TASK ITEM: Your answer should be every line below that includes the word "with".

DATA EXTRACTS:
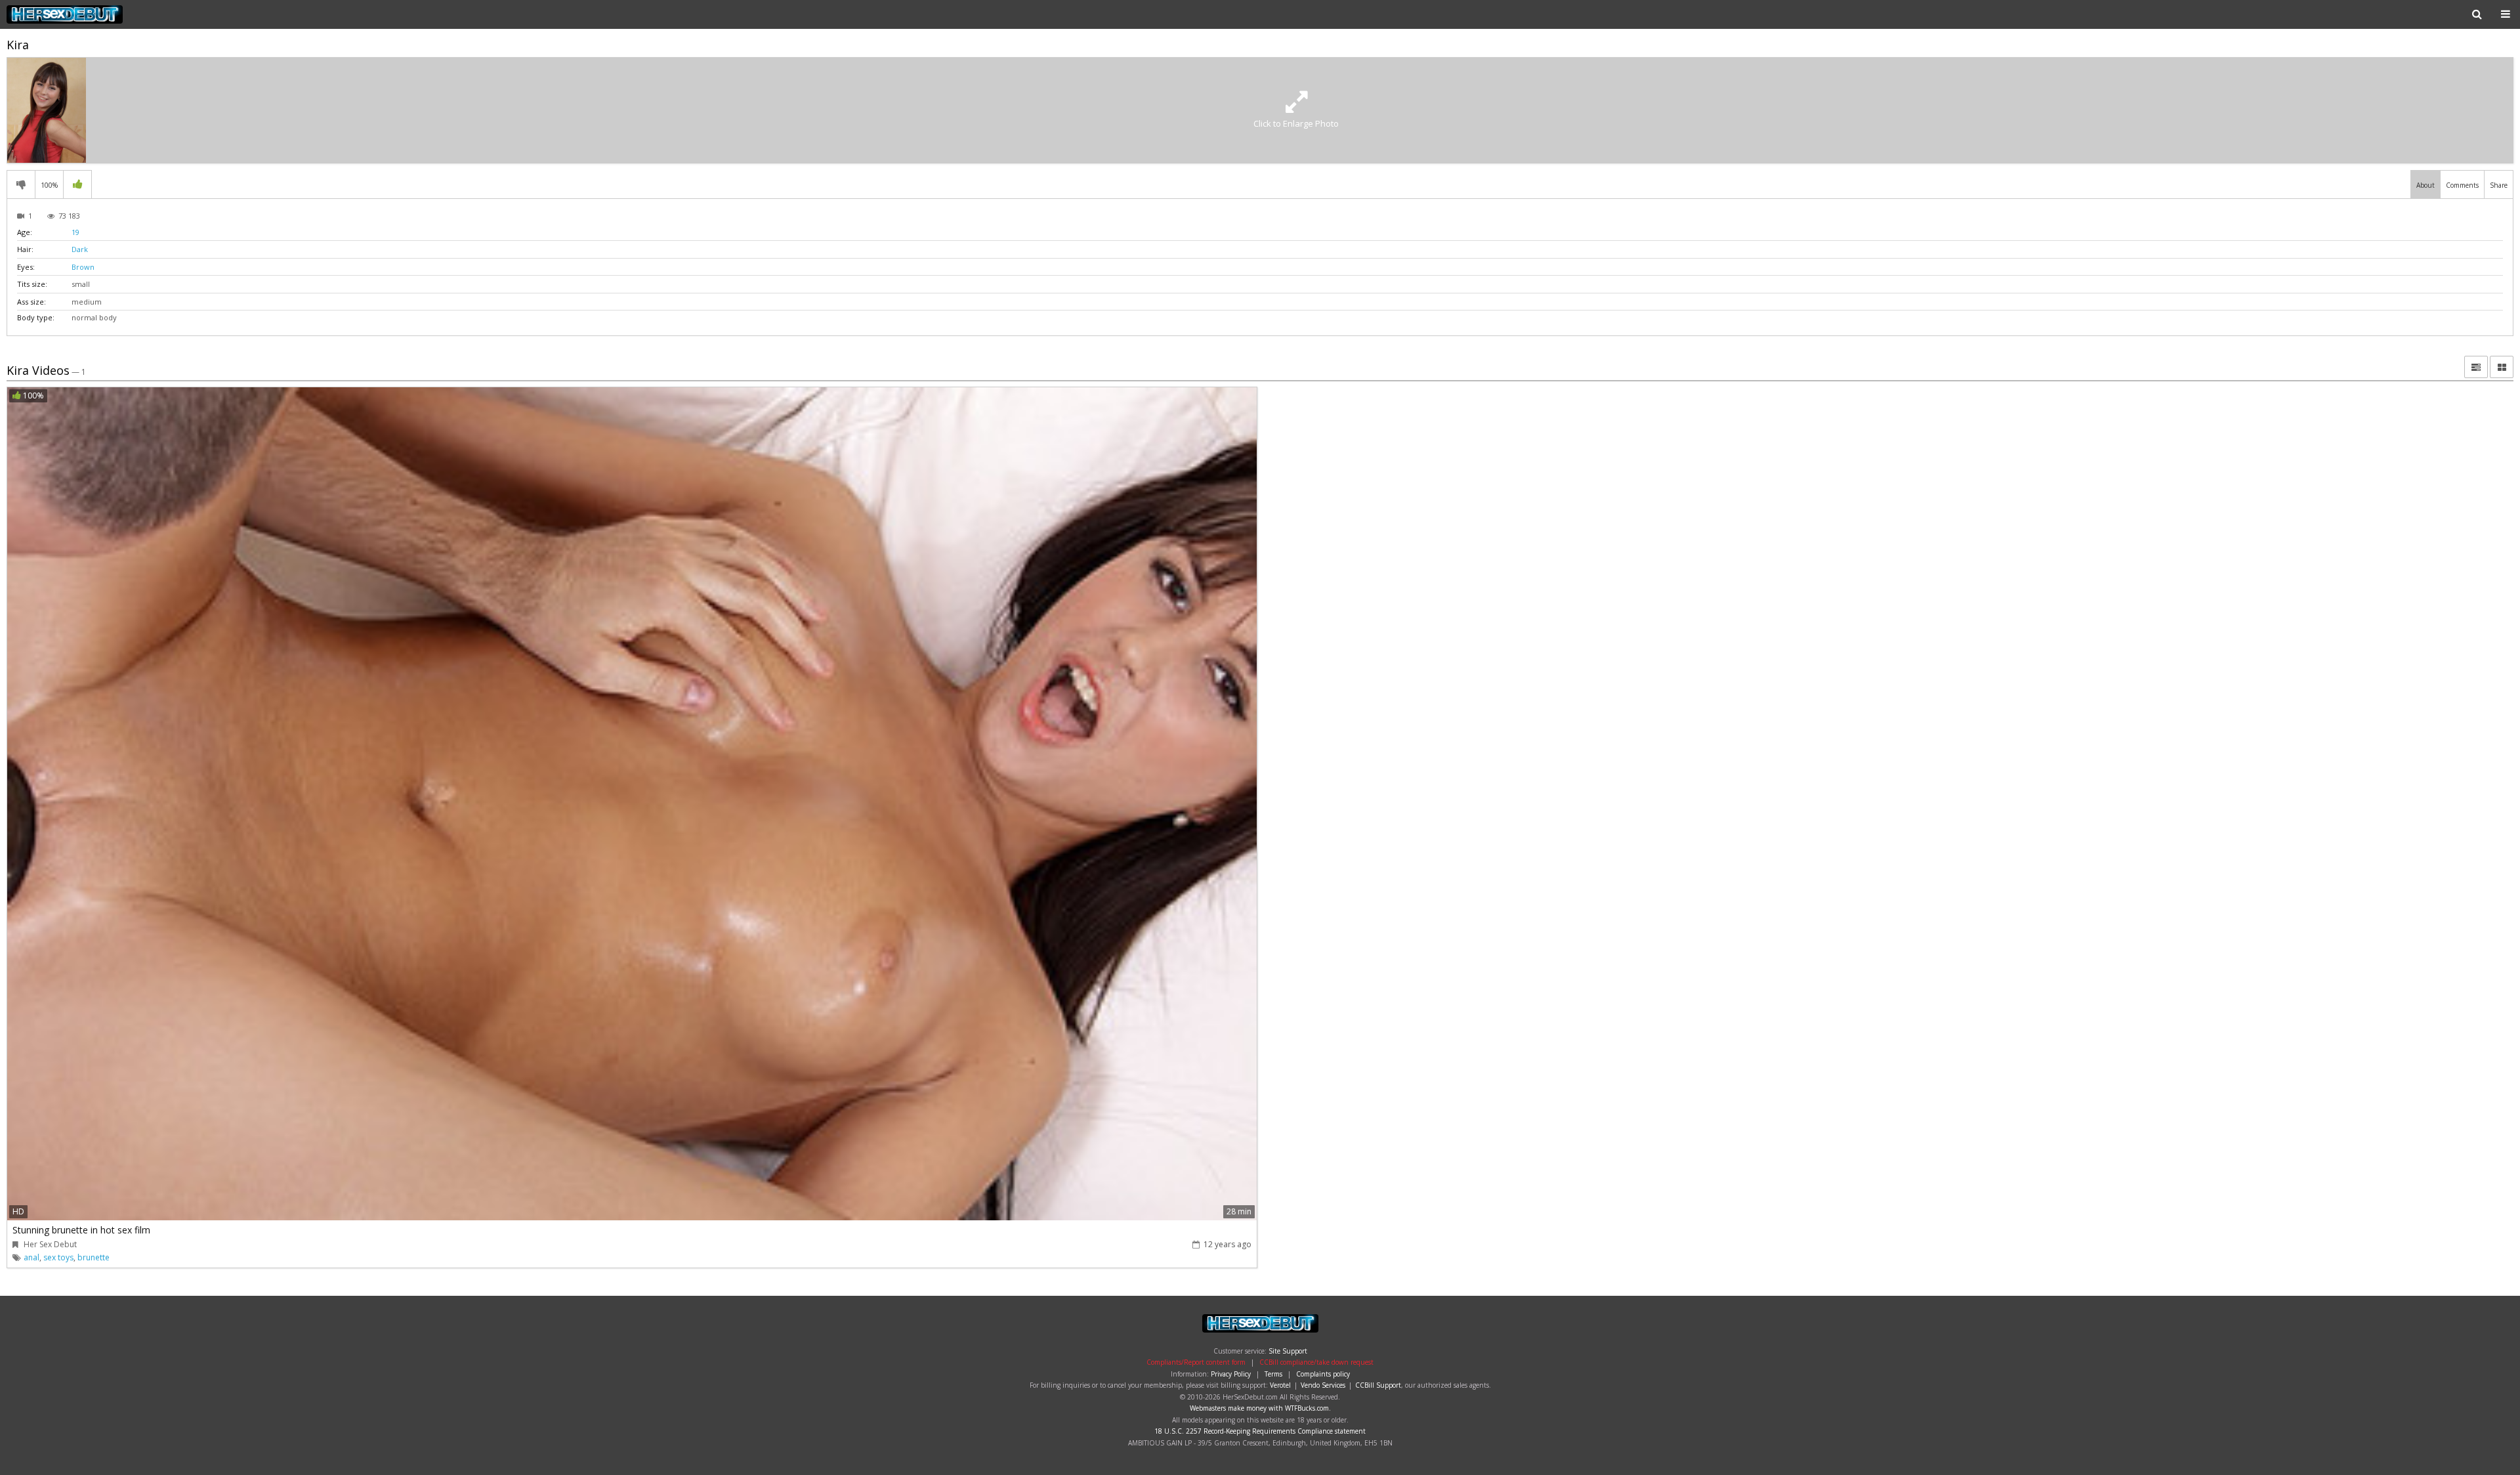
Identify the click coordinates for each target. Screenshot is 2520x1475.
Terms (1273, 1374)
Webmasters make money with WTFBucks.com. (1260, 1408)
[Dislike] (21, 184)
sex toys (58, 1257)
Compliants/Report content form (1196, 1362)
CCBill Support (1378, 1385)
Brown (83, 267)
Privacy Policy (1231, 1374)
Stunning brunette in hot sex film (81, 1230)
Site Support (1288, 1351)
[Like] (77, 184)
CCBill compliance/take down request (1316, 1362)
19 (75, 232)
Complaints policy (1323, 1374)
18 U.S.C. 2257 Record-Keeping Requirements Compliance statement (1260, 1431)
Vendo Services (1323, 1385)
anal (31, 1257)
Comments (2462, 185)
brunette (93, 1257)
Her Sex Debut (90, 14)
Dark (80, 249)
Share (2499, 185)
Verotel (1280, 1385)
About (2425, 185)
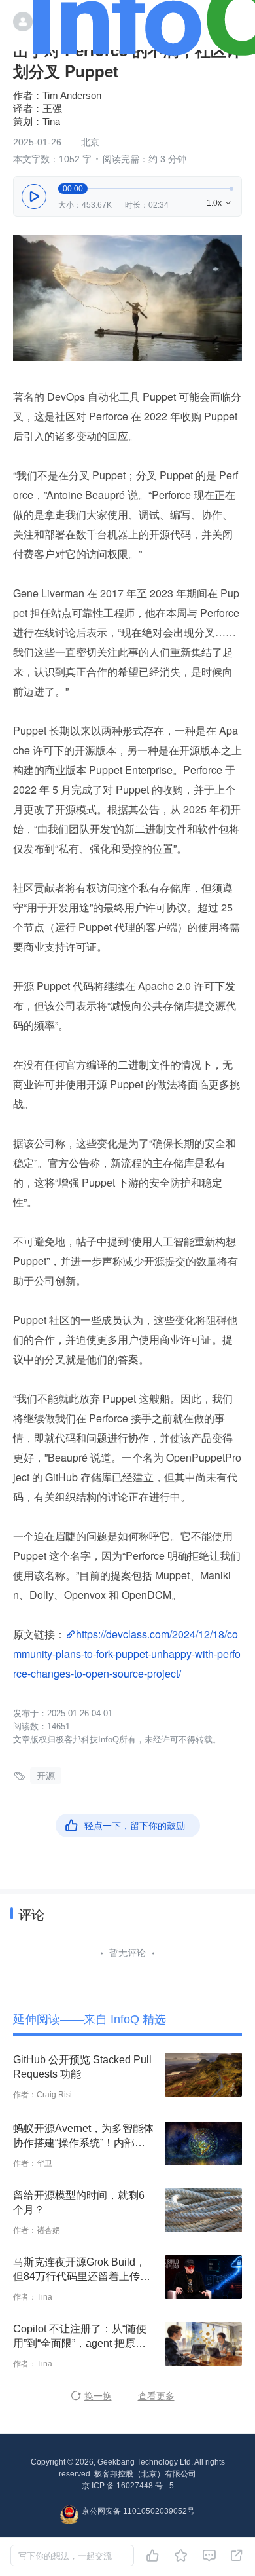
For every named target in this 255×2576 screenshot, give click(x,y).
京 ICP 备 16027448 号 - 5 (128, 2485)
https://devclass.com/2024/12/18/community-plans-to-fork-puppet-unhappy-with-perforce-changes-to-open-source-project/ (127, 1654)
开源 (46, 1776)
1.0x (220, 203)
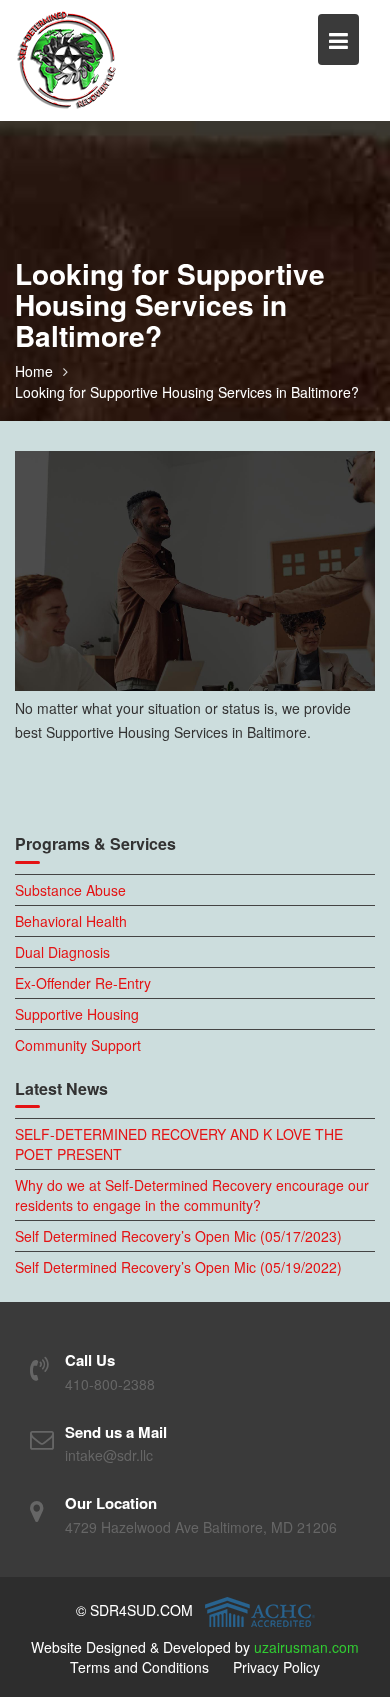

RESPONSE TO THIS TASK:
Webmasters make money with WTFBucks.com. (1260, 1408)
https://devclass.com/2024/12/18/community-plans-to-fork-puppet-unhappy-with-perforce-changes-to-open-source-project/ (127, 1654)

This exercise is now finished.